October 3rd, 2023

Since the onset of the pandemic, we’ve been offering a list of viewing recommendations based on our prior month’s favorites, but I’ve decided to shake things up and now include both recommended films as well as disappointing ones to examine because I often sit through (and occasionally fail to sit through) even more that do not earn my admiration, and often we learn as much if not more from mistakes made as we do from successes.


CELIA (1988, streaming in Tubi, free with ads) Sadly, this one has just left Criterion where it was ad-free, but I’d argue this film merits the inconvenience. Written and directed by Ann Turner, I’m shocked this one flew under my radar. Featuring strong and memorable female characters, this film beautifully captures both the joys and horrors of childhood with a unique lens from cold war-era Australia.

JULES (2023, in theaters): Imagine a subtler, more intimate E.T. replacing the kids with Septuagenarians, and you’ll get an inkling of what to expect with this witty, heartfelt film starring Ben Kingsley, Harriet Sansom Harris and Jane Curtin that reminds us a little kindness goes a long way.

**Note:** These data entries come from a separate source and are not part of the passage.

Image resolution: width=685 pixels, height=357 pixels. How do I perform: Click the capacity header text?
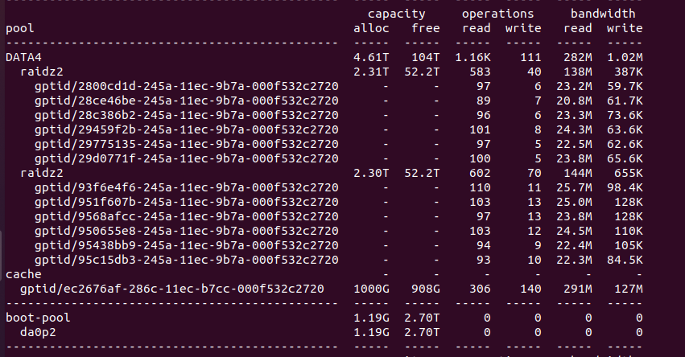397,14
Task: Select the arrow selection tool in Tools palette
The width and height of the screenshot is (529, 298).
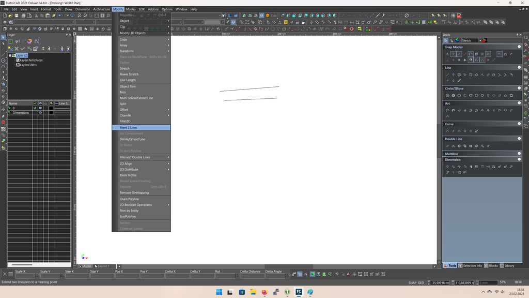Action: [445, 40]
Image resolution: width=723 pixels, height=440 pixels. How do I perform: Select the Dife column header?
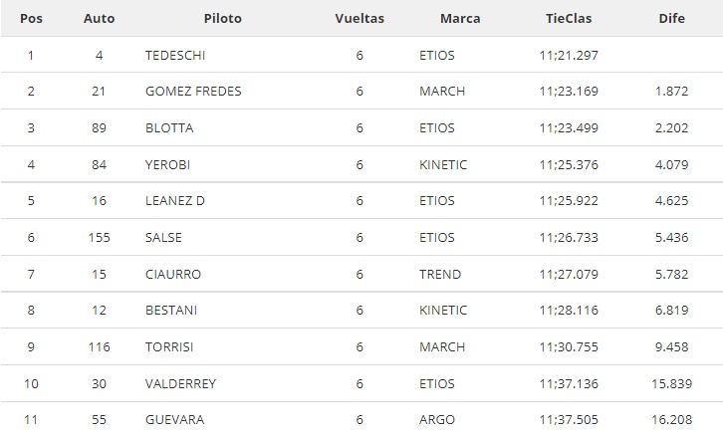671,19
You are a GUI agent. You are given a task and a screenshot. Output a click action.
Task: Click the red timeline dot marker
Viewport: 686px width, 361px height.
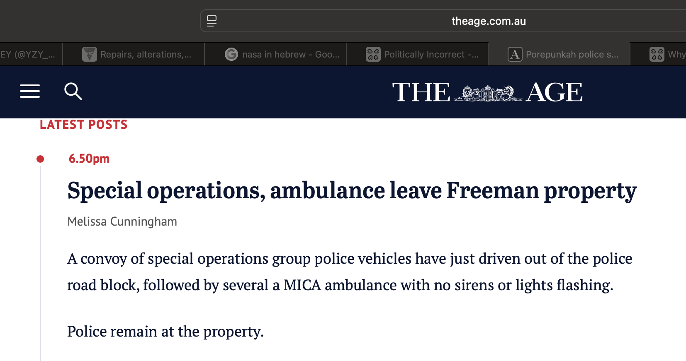[x=40, y=159]
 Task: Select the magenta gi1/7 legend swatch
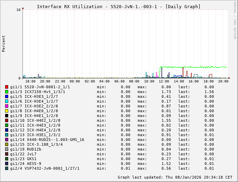(6, 106)
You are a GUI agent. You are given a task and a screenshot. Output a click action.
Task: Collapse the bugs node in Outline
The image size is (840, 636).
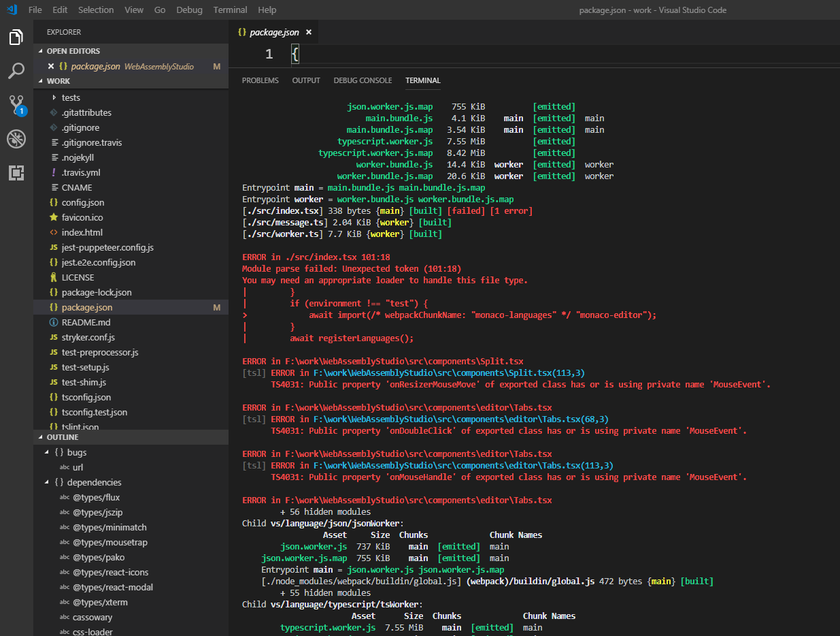click(x=48, y=452)
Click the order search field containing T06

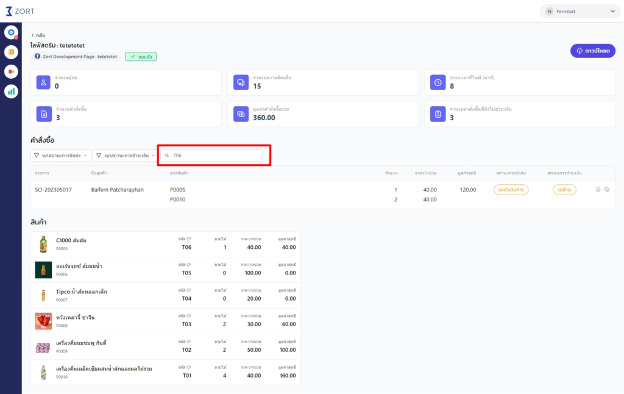click(x=213, y=156)
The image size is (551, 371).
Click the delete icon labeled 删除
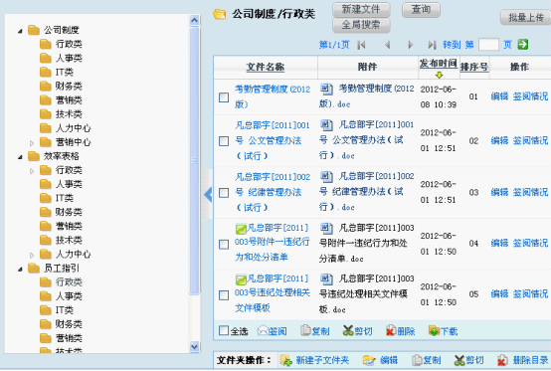(x=391, y=330)
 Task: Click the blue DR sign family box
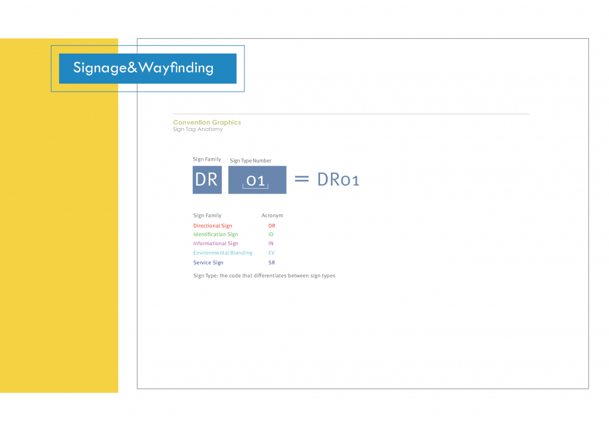(x=207, y=180)
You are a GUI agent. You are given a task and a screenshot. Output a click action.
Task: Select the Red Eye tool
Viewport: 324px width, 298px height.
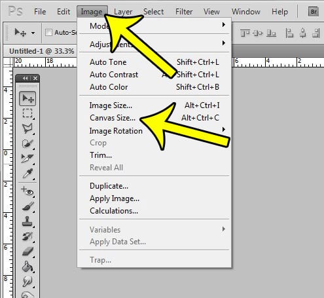point(27,191)
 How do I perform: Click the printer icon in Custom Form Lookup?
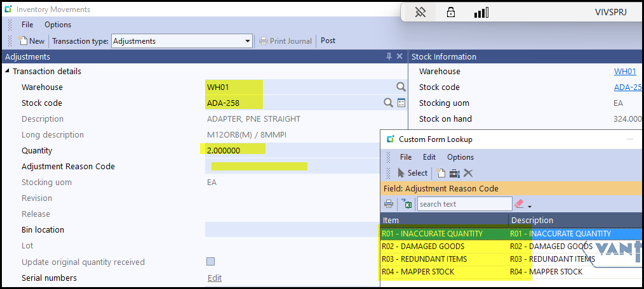click(389, 204)
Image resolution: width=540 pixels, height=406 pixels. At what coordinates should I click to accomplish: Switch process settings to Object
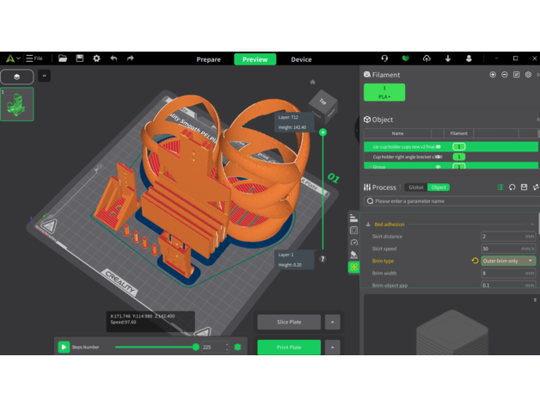click(x=439, y=187)
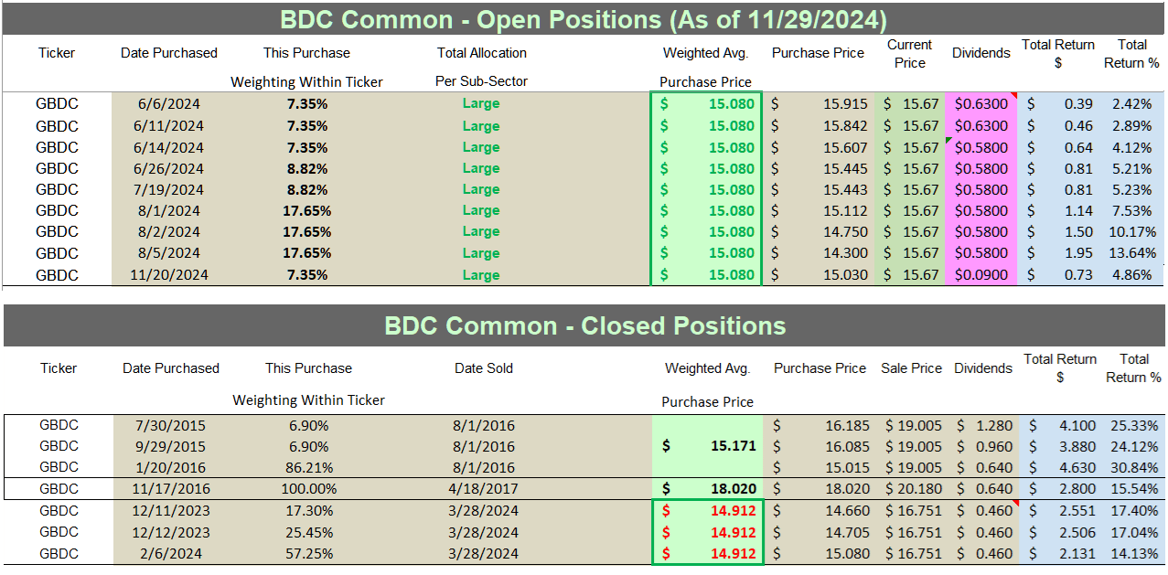1168x575 pixels.
Task: Click the 15.171 weighted average price cell
Action: pyautogui.click(x=707, y=446)
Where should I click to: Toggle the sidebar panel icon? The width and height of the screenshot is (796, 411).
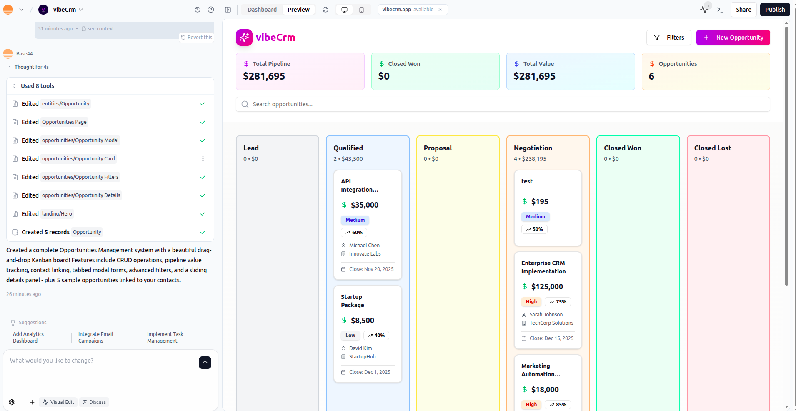(228, 10)
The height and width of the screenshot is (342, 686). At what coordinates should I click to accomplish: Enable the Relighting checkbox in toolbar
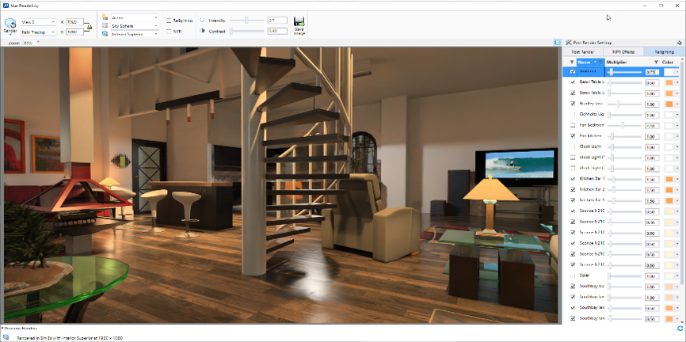(x=168, y=19)
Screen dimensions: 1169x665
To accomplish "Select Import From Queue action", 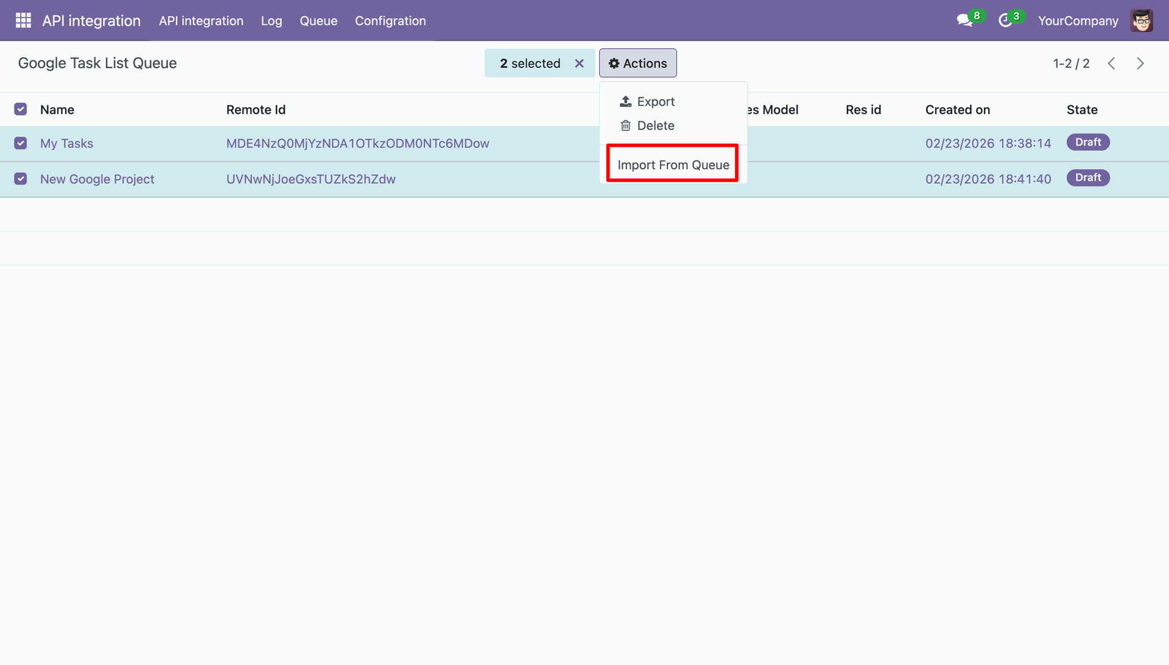I will (673, 165).
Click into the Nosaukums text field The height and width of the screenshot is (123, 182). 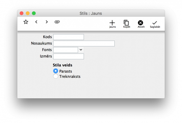click(84, 43)
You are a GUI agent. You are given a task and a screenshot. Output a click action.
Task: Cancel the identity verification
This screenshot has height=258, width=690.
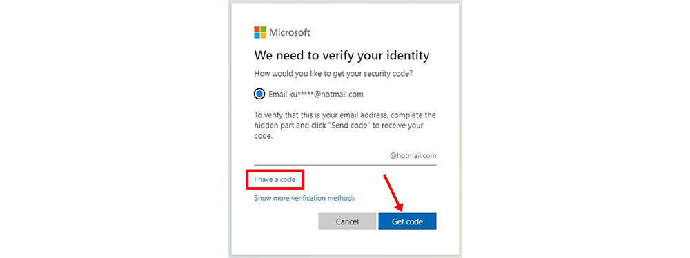347,221

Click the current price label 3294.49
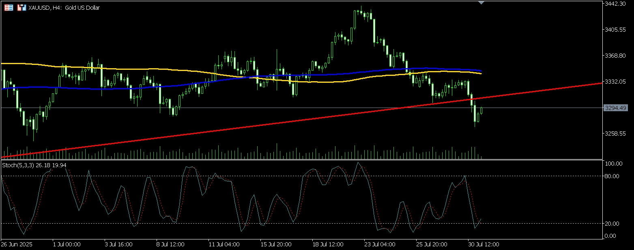point(615,108)
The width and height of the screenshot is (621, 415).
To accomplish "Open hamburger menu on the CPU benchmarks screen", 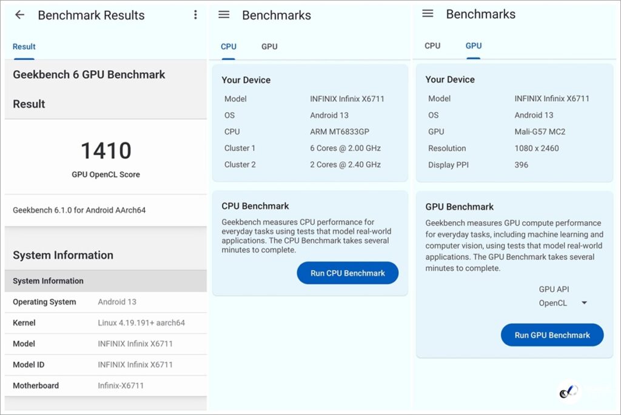I will point(224,15).
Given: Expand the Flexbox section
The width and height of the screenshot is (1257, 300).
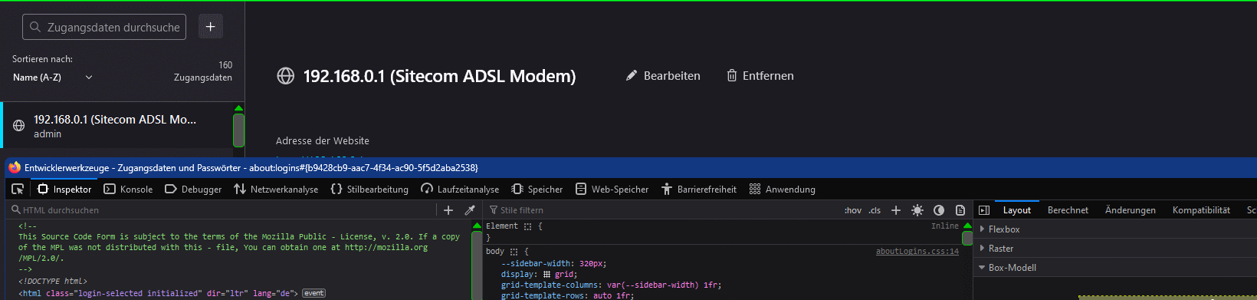Looking at the screenshot, I should 1004,229.
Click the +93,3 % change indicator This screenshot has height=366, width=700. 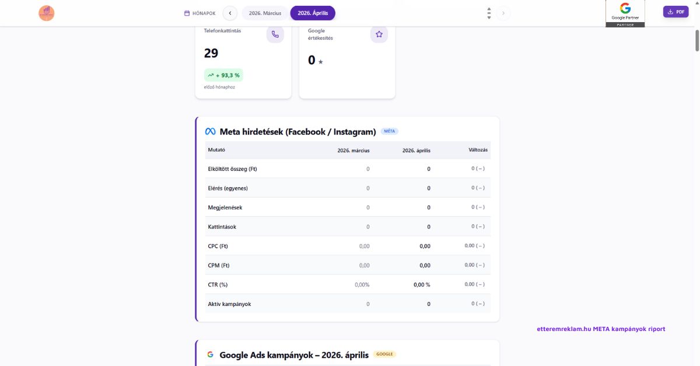pyautogui.click(x=223, y=75)
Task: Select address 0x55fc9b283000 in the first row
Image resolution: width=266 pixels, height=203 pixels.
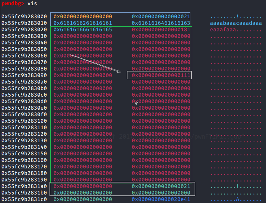Action: [x=24, y=17]
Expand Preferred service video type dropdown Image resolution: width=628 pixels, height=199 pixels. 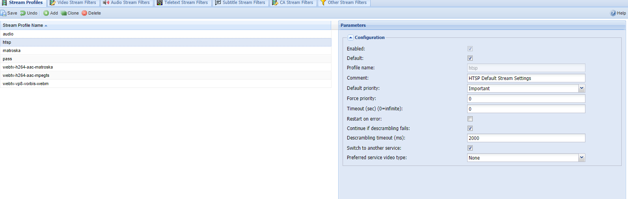(581, 158)
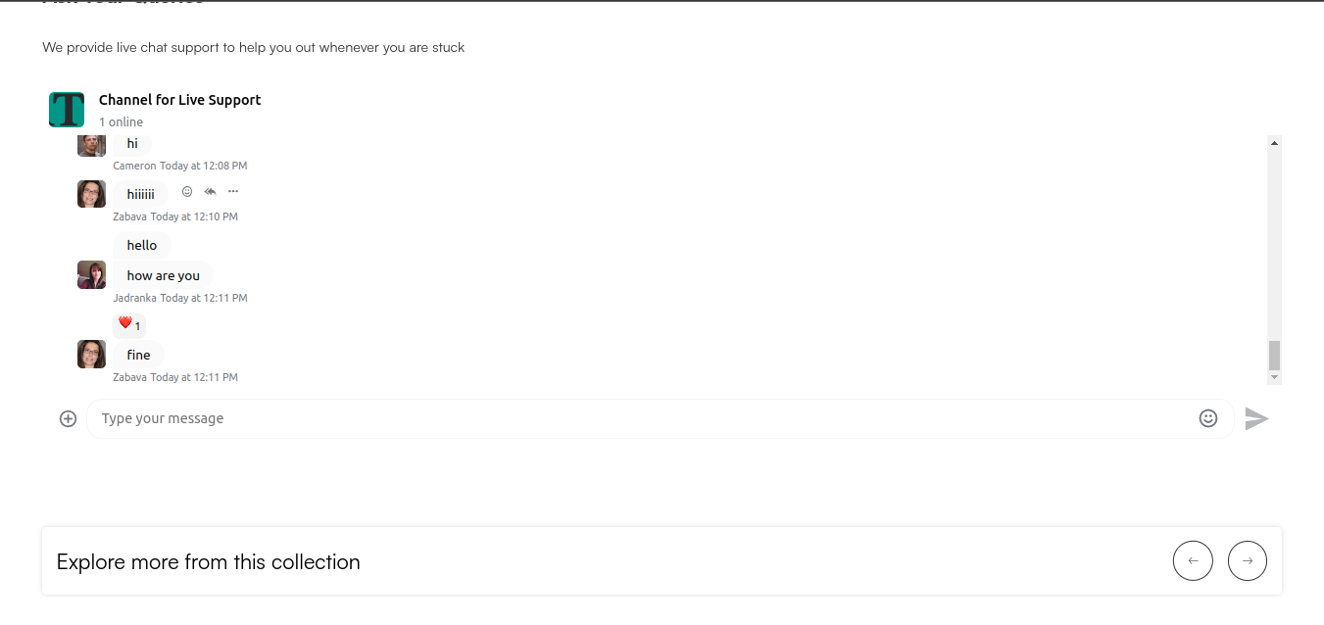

BARBIE and BOTTOMS (2023, in theaters): I’m lumping these two together, because my take on each is similar. Both films are written and directed (or co-written and co-directed) by women (Greta Gerwig and  Emma Selign respectively) who have previously made what I consider to be more feminist- friendly and smarter films. Nevertheless, I’m excited to see that both of these female-driven films have gained a wide audience and are generating pleasing discourse. Neither made my Highly Recommend list, however, as both also contain disappointing moments that seem counter-intuitive to the overall feminist-friendly viewpoint. In BARBIE, it’s a hoot when Barbie’s ridiculously high-arched feet go flat, the first sign that she is no longer the image of patriarchal female perfection. But lamentably thereafter she makes a similar stink about developing cellulite. While the high arches represent a manmade ideal, cellulite is all too natural, and by pairing the two as making a woman “lesser,” it merely perpetuates the same body-shaming it’s trying to denounce in its critique of patriarchy.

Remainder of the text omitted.